EFUS: A recent Best Practice example from Liège concerns a project of prevention and support of victims of domestic violence (“Domestic violence always hurts. My strength is to speak out!”). Can you tell us something about this project and the reasons for its implementation?
Demeyer: Unfortunately, our interest in this subject comes from a particularly painful incident when a young woman was murdered on the street. This tragedy has made us realise that it was urgent to sensitise the population about certain behaviours and the dangers that can ensue. Nevertheless, we also wished to sensitise the perpetrators of violence so that they become conscience of the abnormality of certain behaviours. This was the first in a series of actions that we have developed together with the non-profit sector. This actions has been heard within the entire French speaking community in Belgium.

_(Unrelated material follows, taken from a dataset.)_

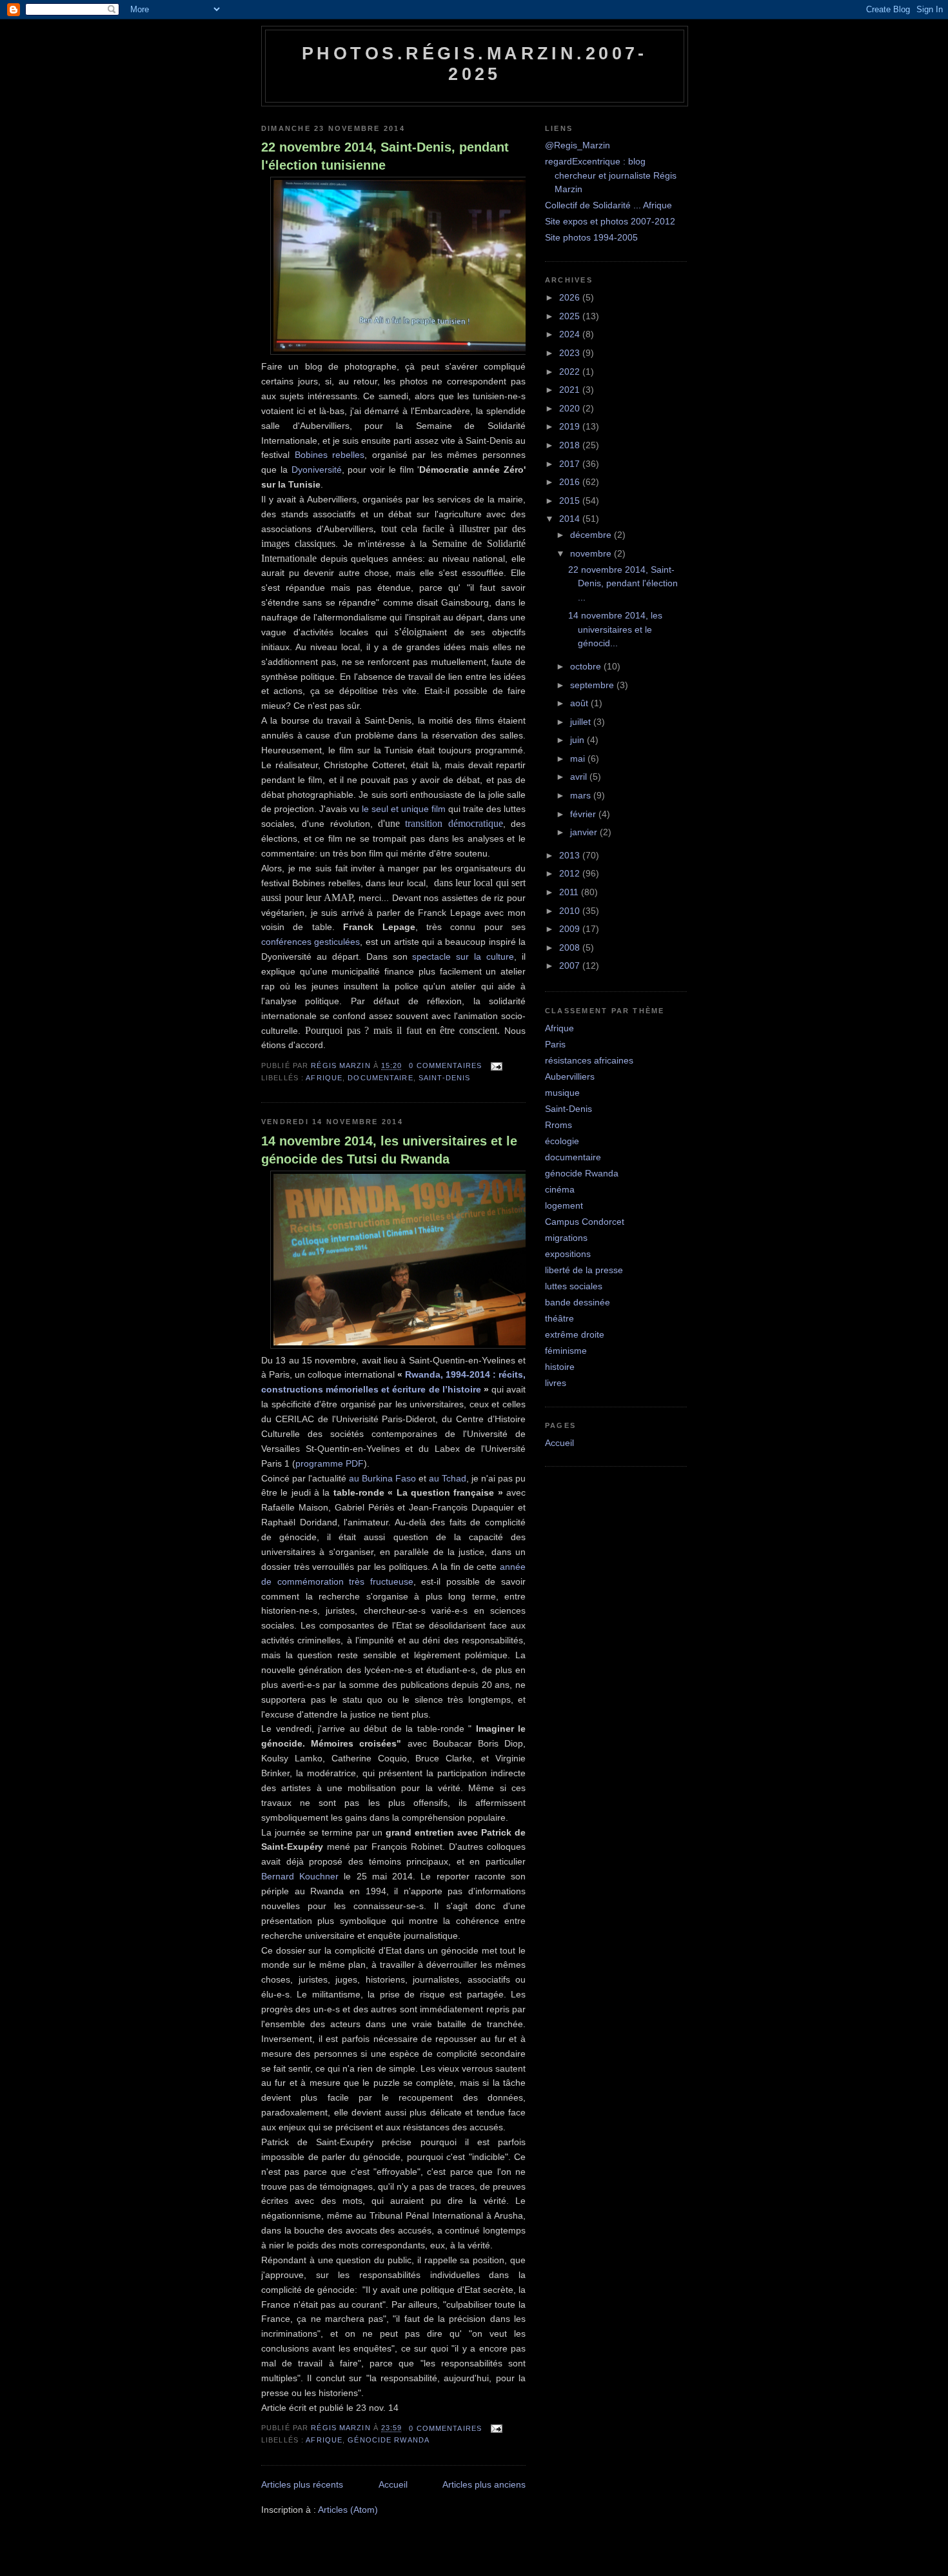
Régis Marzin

I hope to put in place an alert system aimed at the protection of women in serious danger of being attacked by their ex-partners soon.
EFUS: Finally, would you please tell us which are the great challenges for the city of Liège in terms of safety and social cohesion in 2008?
Demeyer: This year again, the management of drug dependency occupies an important place in the field of public health, prevention and safety. We should, in the coming months, concretise our pilot project in heroine distribution under medical controle, with the help of different hospitals and the support of the University of Liège. And of course I will continue to defend the implementation of the ensemble of the Strategic Plan on Drug Abuse among the Belgian authorities.
In the field of social cohesion, we will put the accent on the work in neighbourhoods where we reinforce current projects with a possible extension to other neighbourhoods, such as in the domain of mediation.
Besides, we maintain all projects which have been running over many years with our services in intergenerational and intercultural areas, with the extension of the “Equality-Diversity” lavel that the city has been awarded by the federal government.
In this framework, we wish to reinforce diversity in work places, fight against discriminations and stereotypes through the conception and implementation of an internal diversity police for the city of Liège. This demands to overcome two challenges:
– to meet growing diversity of users particularly on the cultural level
– to meet growing diversity of workers regarding in particular the extension of careers, the growing presence of women in the labour market, immigration, employment of handicapped persons etc – and all this with respect to current legislation.